IB diploma candidates at Big Sky High School recently hosted the school’s annual International Week at the end of February.
This week-long, student-led event has been going on for more than 15 years and originally started out as diversity week, according to Amy Miller, a CAS coordinator for the IB diploma candidates and Big Sky English teacher.
CAS stands for Creativity, Activity, and Service, which all IB diploma candidates are required to actively engage with over the course of a year and a half, Miller said.
The goal of International Week is to provide opportunities that expose kids to other cultures. This year, there were hands-on workshops where students made kimchi and tamales, and also had a taekwondo workshop and a dancing workshop. “Just a few ways to experience culture other than the one we live in,” Miller said.
Another one of the highlights of the week are the films shown all day that teachers can bring their classes to the auditorium to see. These films are primarily provided through the Big Sky Documentary Film Festival, an annual event that takes place during the same week as International Week at Big Sky.
Some of the directors of the films are able to come to Big Sky and talk to the students about the film.
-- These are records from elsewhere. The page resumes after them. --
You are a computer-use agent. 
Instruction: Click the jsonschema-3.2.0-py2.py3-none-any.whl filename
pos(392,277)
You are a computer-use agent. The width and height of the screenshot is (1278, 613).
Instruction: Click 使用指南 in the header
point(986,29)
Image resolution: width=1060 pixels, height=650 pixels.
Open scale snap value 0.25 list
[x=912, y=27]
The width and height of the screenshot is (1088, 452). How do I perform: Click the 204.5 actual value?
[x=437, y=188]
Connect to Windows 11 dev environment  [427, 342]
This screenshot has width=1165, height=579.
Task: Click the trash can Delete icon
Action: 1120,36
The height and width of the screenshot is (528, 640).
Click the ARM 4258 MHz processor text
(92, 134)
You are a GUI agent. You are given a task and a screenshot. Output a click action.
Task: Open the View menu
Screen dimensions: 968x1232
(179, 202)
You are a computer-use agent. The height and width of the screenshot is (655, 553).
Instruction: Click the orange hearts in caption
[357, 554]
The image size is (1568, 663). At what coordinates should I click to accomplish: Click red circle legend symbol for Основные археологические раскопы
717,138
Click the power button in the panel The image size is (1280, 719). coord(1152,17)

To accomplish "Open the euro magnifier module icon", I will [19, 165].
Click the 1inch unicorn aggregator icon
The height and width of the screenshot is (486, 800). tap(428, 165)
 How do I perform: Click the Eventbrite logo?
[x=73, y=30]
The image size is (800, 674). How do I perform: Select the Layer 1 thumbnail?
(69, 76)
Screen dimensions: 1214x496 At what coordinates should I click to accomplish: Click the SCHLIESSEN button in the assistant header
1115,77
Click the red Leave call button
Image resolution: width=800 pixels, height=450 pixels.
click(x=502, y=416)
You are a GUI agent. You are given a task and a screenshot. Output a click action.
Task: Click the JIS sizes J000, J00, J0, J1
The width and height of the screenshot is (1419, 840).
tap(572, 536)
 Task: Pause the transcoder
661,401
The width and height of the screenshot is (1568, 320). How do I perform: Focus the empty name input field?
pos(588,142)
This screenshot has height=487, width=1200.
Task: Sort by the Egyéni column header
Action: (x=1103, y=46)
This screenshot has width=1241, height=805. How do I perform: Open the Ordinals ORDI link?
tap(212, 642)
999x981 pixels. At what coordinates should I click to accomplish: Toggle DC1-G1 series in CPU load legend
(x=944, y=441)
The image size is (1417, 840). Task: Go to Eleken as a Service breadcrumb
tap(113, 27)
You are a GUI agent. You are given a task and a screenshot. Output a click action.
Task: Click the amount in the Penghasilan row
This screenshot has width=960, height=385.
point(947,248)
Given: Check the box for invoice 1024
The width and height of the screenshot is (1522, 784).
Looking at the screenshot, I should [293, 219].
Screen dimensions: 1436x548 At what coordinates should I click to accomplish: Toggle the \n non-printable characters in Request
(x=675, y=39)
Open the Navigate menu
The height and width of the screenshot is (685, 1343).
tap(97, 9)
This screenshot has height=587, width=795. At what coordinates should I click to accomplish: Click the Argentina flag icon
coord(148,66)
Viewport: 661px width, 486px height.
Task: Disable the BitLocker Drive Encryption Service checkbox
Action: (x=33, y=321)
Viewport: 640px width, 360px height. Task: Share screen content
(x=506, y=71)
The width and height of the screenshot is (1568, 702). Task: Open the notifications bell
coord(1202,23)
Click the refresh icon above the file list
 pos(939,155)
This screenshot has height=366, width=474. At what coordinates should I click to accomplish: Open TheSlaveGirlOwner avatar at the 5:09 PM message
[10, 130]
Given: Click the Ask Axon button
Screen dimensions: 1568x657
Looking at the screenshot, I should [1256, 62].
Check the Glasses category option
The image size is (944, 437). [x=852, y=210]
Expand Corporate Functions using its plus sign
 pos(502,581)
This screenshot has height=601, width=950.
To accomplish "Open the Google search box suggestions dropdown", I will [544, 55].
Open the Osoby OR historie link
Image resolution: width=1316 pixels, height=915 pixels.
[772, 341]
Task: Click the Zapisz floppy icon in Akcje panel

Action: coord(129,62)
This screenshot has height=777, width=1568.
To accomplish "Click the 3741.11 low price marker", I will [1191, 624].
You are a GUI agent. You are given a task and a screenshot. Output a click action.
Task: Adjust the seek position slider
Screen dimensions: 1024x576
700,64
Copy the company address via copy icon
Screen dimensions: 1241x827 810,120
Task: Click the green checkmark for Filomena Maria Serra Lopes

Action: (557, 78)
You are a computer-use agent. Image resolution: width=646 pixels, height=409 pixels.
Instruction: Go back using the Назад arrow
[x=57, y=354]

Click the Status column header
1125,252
Contacting and scheduling directors to come to Big Sky is a part of the involved IB diploma candidates jobs.
Students are also involved in choosing films that they think are interesting from a pool of options that have been decided school appropriate by the screening committee with the Big Sky Documentary Film Festival.
Miller mentioned that an art teacher, Casey Matter, also works for the Big Sky Film Festival as a Film Liaison, so having a teacher directly connected made the process smoother.
“The scheduling of it all is probably the most intense part, other than fundraising,” Miller said. The fundraised money mainly comes from various sponsors and donations from the community. The money goes toward things like gifts, thank you cards and other supplies,
Emma Manning is a junior at Big Sky who is an IB diploma candidate that had International Week be her CAS project. “I worked on “thank you” cards, that was usually my thing.”
When asked about the benefit of International Week, Manning said,“I definitely say every year I learn a lot, and it’s always really interesting to me to see the things that I don’t see on the news and to see things that I’m not really aware of.”